◆ EXCERPTED TEXT ◆
━━━━━━━━━━━━━━━━━━━━
Abstracts

This presentation will focus on the design and development of bioluminescence-based point-of-care diagnostics methods. Specifically, we will discuss laboratory methods, as well as point-of-care (POC) testing that have been developed by us based on the bioluminescence detection principle. These diagnostic methods are designed for monitoring infectious diseases. Examples of POC methods employed to address an unmet need regarding the diagnosis of urinary tract infection (UTI) - antimicrobial resistance (AMR) and COVID-19 will be discussed. Emphasis will be on the simple design principles and improving the performance/stability of bioluminescent proteins to enhance their utility in POC method development. Rapid bioluminescence assays were developed and evaluated for the detection of UTI using intact lyophilized cells of Photobacterium leiognathi ATCC 33981™. Further, using ATP-based assay antimicrobial resistance was detected. UTI-AMR detection was performed using a microtiter-based, hand-held luminometer, and POC adaptor-cartridge-based detection. To improve the usage of bioluminescent reporters in POC devices, we prepared an encapsulated, stable bioluminescent fusion protein, Tamavidin-Gaussia luciferase (TA2-Gluc) in a ZIF-8 metal-organic framework (MOF). Tamavidin-2 is a group of avidin-like high-affinity biotin-binding protein and Gluc is a small Renilla-type luciferase that yields high bioluminescent intensity. This bioluminescent reporter produces light upon the addition of the substrate coelenterazine. We evaluated the stability of the ZIF-8 encapsulated TA2-GLuc at various temperatures (25° C, 4° C, and room temperature) and demonstrated that we can preserve this fusion protein in all of the tested temperatures for at least 6 months. Further, we designed a highly sensitive bioluminescent assay for detecting the SARS-CoV-2 spike antigen using ZIF-8 encapsulated TA2-Gluc.
━━━━━━━━━━━━━━━━━━━━
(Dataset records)
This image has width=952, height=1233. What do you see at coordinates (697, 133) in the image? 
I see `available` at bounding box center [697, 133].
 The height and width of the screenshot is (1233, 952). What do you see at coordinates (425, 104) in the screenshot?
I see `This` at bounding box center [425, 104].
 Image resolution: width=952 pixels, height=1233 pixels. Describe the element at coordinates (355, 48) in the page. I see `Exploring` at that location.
━━━━━━━━━━━━━━━━━━━━
◆ WORK TASK ◆
In the bioluminescence diagnostics abstract, for how long could the ZIF-8 encapsulated TA2-Gluc fusion protein be preserved at all tested temperatures?

◆ EXERCISE SOLUTION ◆
For at least 6 months.